*Exercise aim:*
Although the data holds pictures, return only the lines from the one containing "The image size" to the end, exactly, and without them.

[Stored data entries]

──────────────────────────────

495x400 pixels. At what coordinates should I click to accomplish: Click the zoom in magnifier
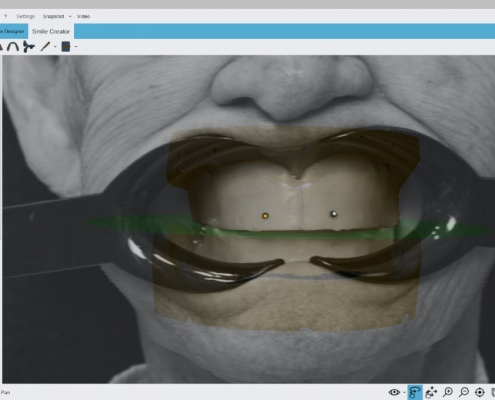pyautogui.click(x=448, y=392)
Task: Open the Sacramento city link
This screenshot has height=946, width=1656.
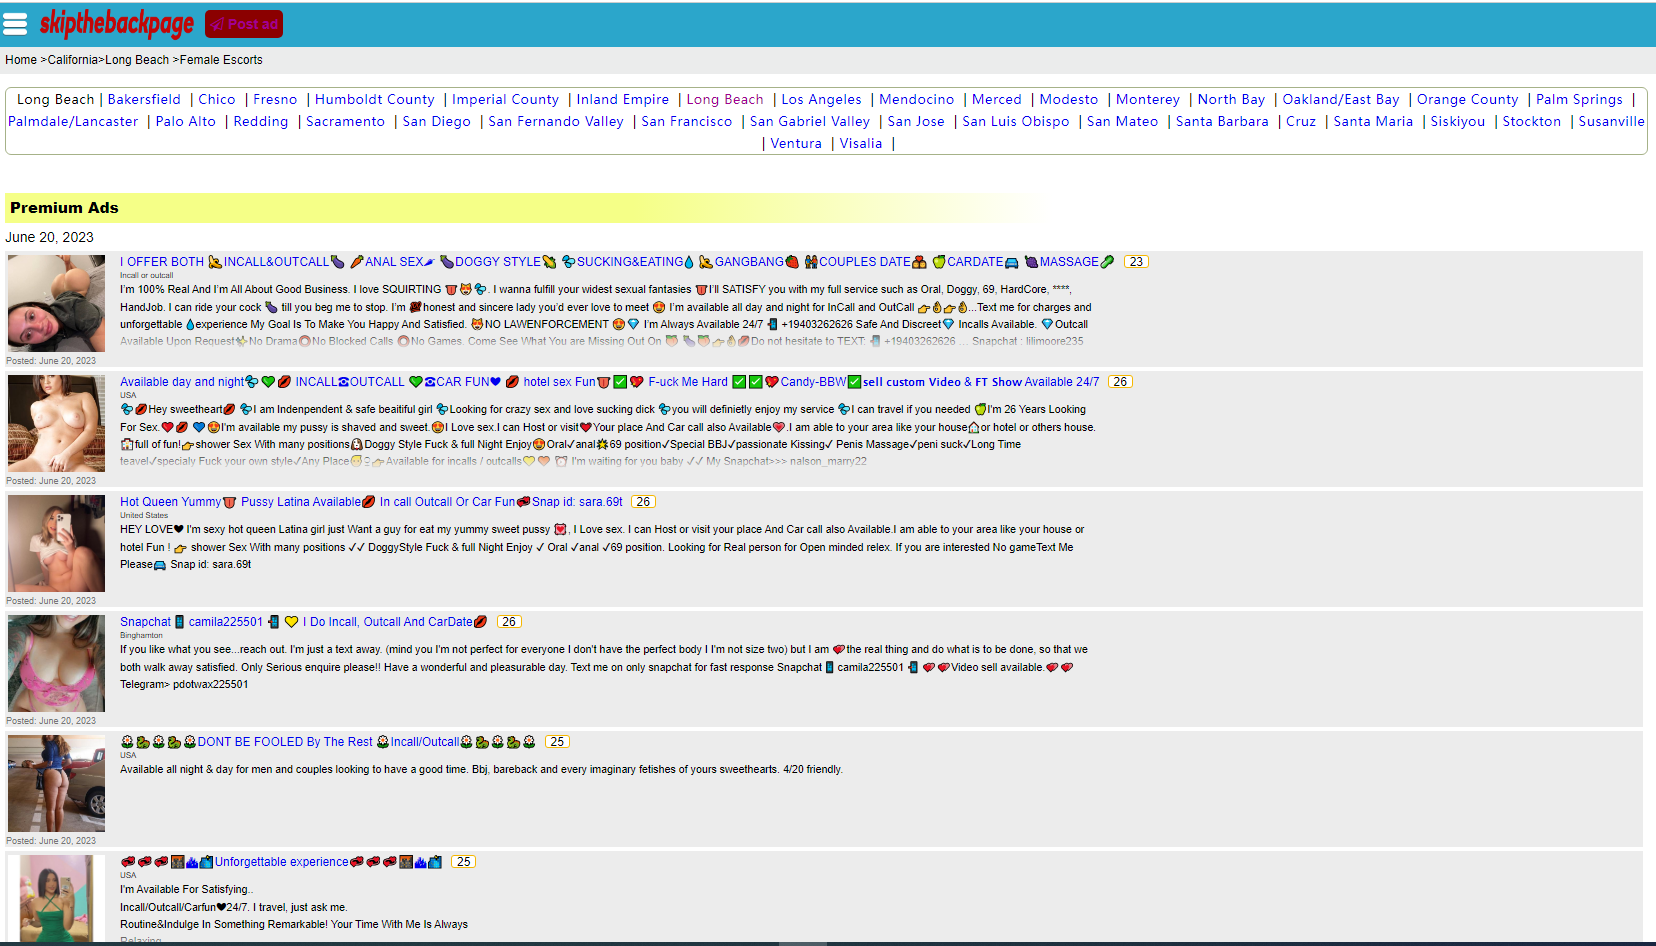Action: 345,122
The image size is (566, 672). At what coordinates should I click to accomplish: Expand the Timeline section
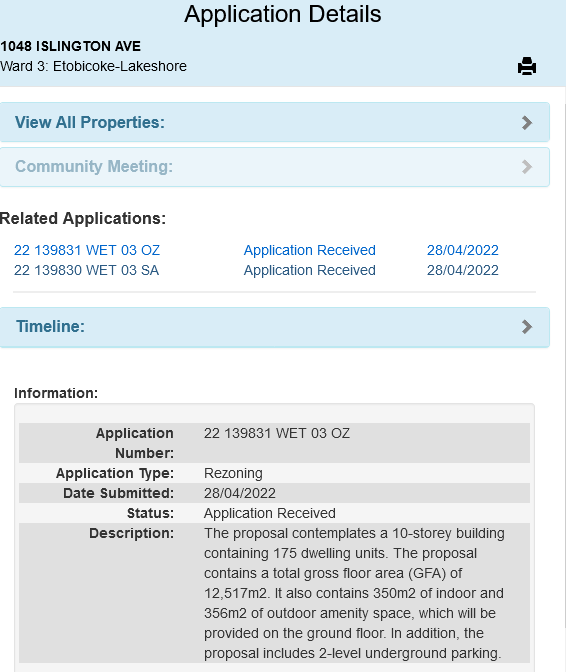click(275, 327)
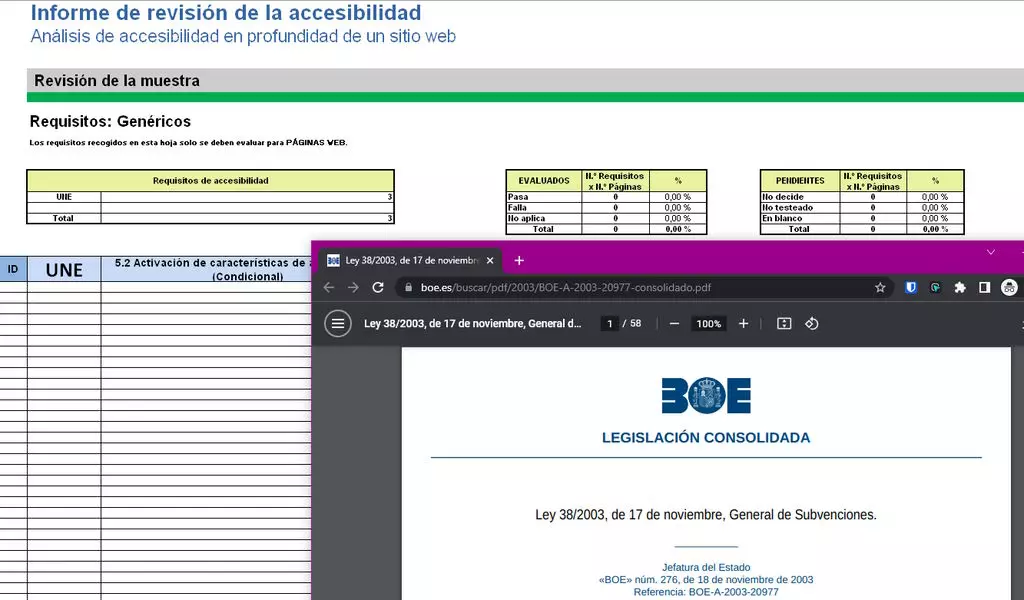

──────────────────────────────

*Expected answer:*
The image size is (566, 672). At what coordinates should I click to accomplish: Expand the Timeline section
click(275, 327)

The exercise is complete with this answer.